Ainsi que je l’ai exposé précédemment, il s’agit d’une absence de connexion entre les sensations, les sentiments, les comportements, les souvenirs, la connaissance. Ce manque d'association est une réaction primaire de défense qui permet à l'enfant petit de survivre à des expériences qui sans cela seraientinsurmontables 277 . Une partie de leur psychisme est adaptée, ou plutôt s'est adaptée en surface à l'environnement. L'enfant peut apprendre à peu près à l'école et se fondre dans l'anonymat d'un groupe d'élèves, avoir un contact cohérent pendant un rendez-vous d'expertise ou pendant une séance hebdomadaire de psychothérapie ; mais ce n'est que si on l'écoute d'une manière spécifique et avec une fréquence suffisante pour être un individu signifiant dans son existence, qu'on perçoit sa « partie pathologique ». Cette absence d'homogénéité du fonctionnement psychique est une des causes des divergences d'appréciation entre professionnels concernant l'état de ces enfants.
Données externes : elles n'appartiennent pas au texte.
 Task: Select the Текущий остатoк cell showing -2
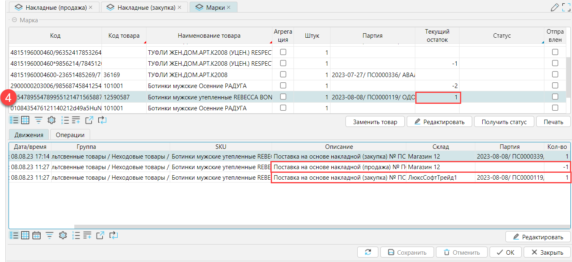[437, 86]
J’ai noté que c’est souvent ce phénomène qui retarde la mise en oeuvre d’une prise en charge psychothérapeutique intensive adaptée.

Notes
274.

WINNICOTT D.W., (1958), La première année de la vie, op. cit.

275.

SPITZ R., (1970), Dépressionanaclitique. Enquête sur la genèse des troubles mentaux chez les enfants du premier âge, in Psychiatrie de l’enfant, vol.13, n°1, pp. 211-242

276.

Le retrait est un élément majeur de la réponse du bébé de deux à trois mois à l’altération de la relation qui se produit lors de l’expérience du visage immobile ou en clinique lors de la dépression maternelle. Sur ce sujet, voir GUEDENEY A., (1999), Dépression et retrait relationnel chez le jeune enfant : analyse critique de la littérature et propositions, in Psychiatrie de l’enfant, 1, pp. 229-331.

277.

Voir ARCHER C., BURNELL A. (2008), op.cit.